いずれかの規定に該当するのだから、いずれを根拠にしてもよいのではないか、というような発想があるように思えてならない。しかし、商標法第3条第1項第6号は、「前各号に掲げるもののほか」と明確に規定しているのである。したがって、第6号を適用するには、第3条第1項第1号から第5号までに該当しない場合に限られるのであるから、本異議決定においても、この点については、明確な理由付けがなされるべきであったが、この点については等閑に付されている。

(2)商標法第3条第1項第3号適用の妥当性
 上記(1)において述べたとおり、今回の異議決定の前提は、商標法第3条第1項第3号の問題である。

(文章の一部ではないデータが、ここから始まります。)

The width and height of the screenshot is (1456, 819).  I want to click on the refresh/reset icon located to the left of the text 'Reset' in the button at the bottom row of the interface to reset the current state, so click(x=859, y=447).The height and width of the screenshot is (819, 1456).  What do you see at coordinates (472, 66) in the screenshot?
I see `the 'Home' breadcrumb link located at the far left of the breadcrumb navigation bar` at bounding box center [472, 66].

したがって、以下、本件商標が同号に該当するか否かについて論ずることにする。
 まず異議決定は、最高裁の判決を一般論として引用している。
 この判決において重要なところは、商標法第3条第1項の判断に際しては、自他商品(役務)識別力と独占適応性が必要要件である、という点である。

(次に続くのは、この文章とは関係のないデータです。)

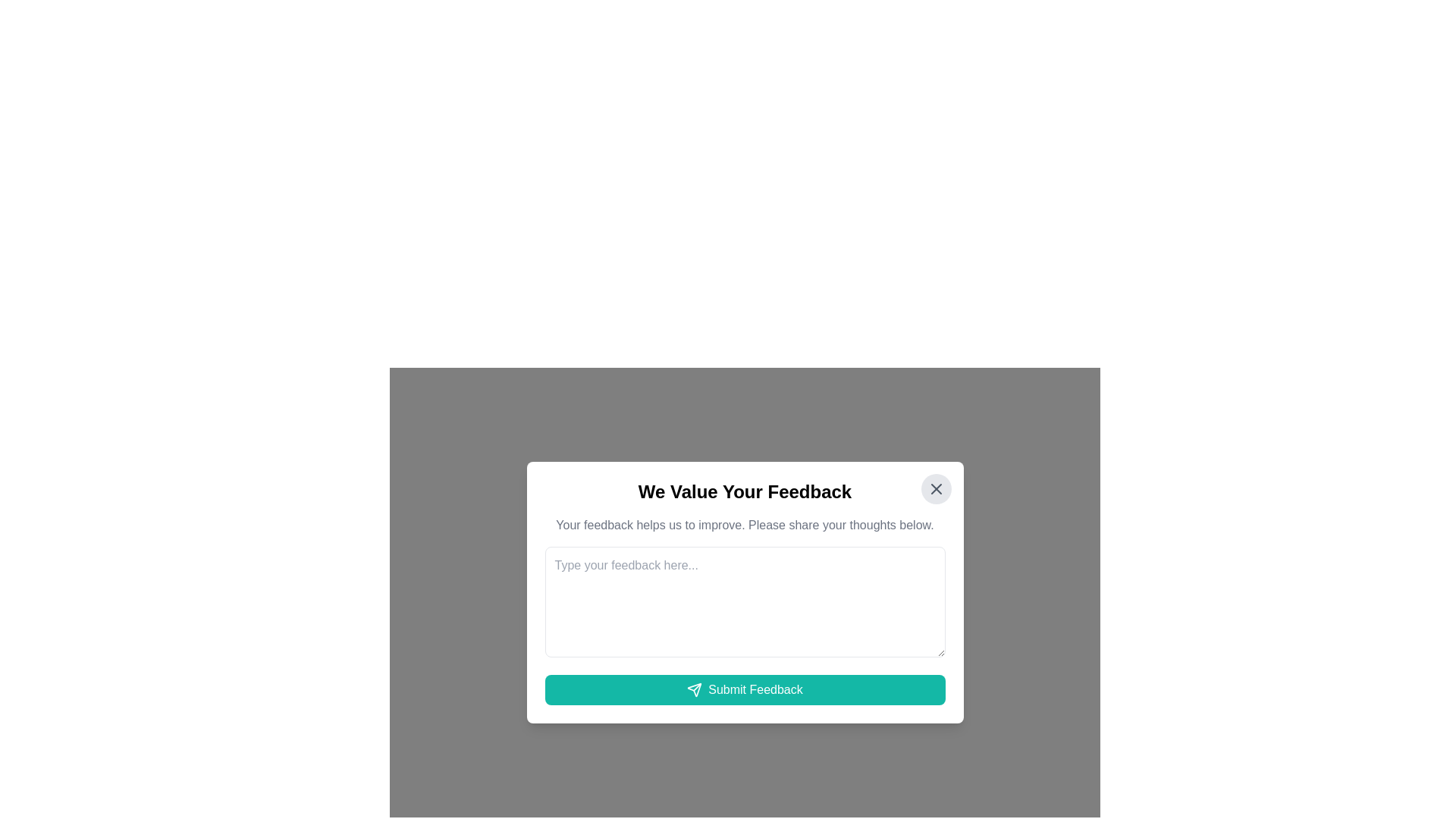 The height and width of the screenshot is (819, 1456). I want to click on the gray 'X' icon located in the top-right corner of the feedback dialog box titled 'We Value Your Feedback', so click(935, 488).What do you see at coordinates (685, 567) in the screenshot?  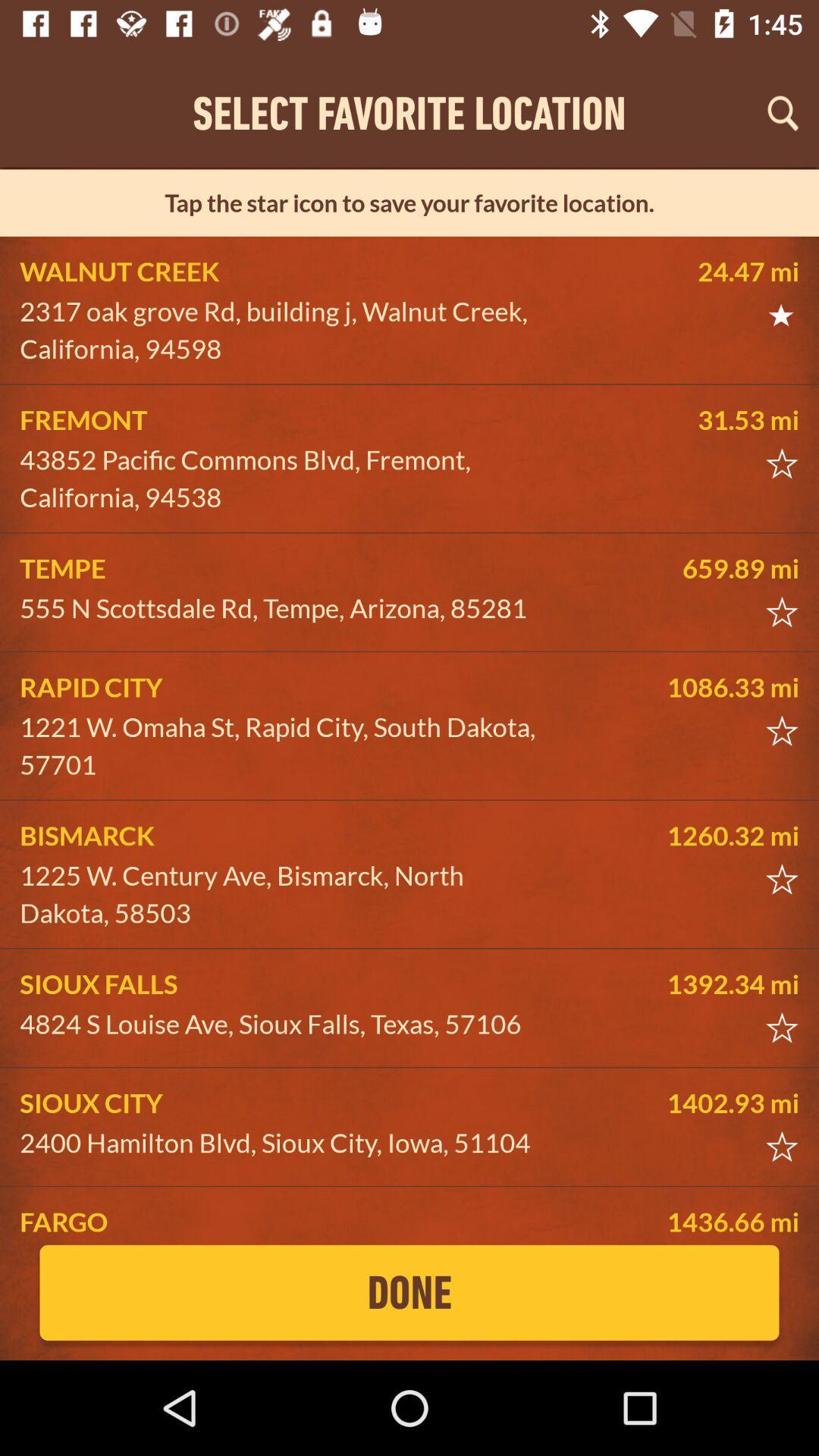 I see `the item to the right of tempe` at bounding box center [685, 567].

 その意味において、この最高裁の判決は、原則論として先例の価値があろう。しかし、具体的に検討すれば、この最高裁の判決は、商品「化粧品」の産地、販売地表示に関するものである。引用文の後には、次のように、記されている。
 如上のような商標を商品について使用すると、その商品の産地、販売地その他の特性についても誤認を生じさせることが少なくないとしても、このことは、このような商標が商標法4条1項16号に該当するかどうかの問題であって、同法3条1項3号にかかわる問題ではないといわなければならない。そうすると、上記3号にいう『その商品の産地、販売地を普通に用いられる方法で表示する標章のみからなる商標』の意義を、所論のように、その商品の産地、販売地として広く知られたものを普通に用いられる方法で表示する標章のみからなるものであって、これを商品に使用した場合その産地、販売地につき誤認を生じさせるおそれのある商標に限るものと、解さなければならない理由はない。
 即ち、この最高裁の判決は、「ワイキキ」が商品の産地、販売地表示として広く知られていないとしても、商品の産地、販売地表示として商標法第3条第1項第3号に該当する場合がある、と判示しているだけなのである。つまり、かかる最高裁の判決は、一般の商品にこそ先例としての価値があるが、殊雑誌や新聞等の定期刊行物の題号に関する判断基準として適切であ

(07/13)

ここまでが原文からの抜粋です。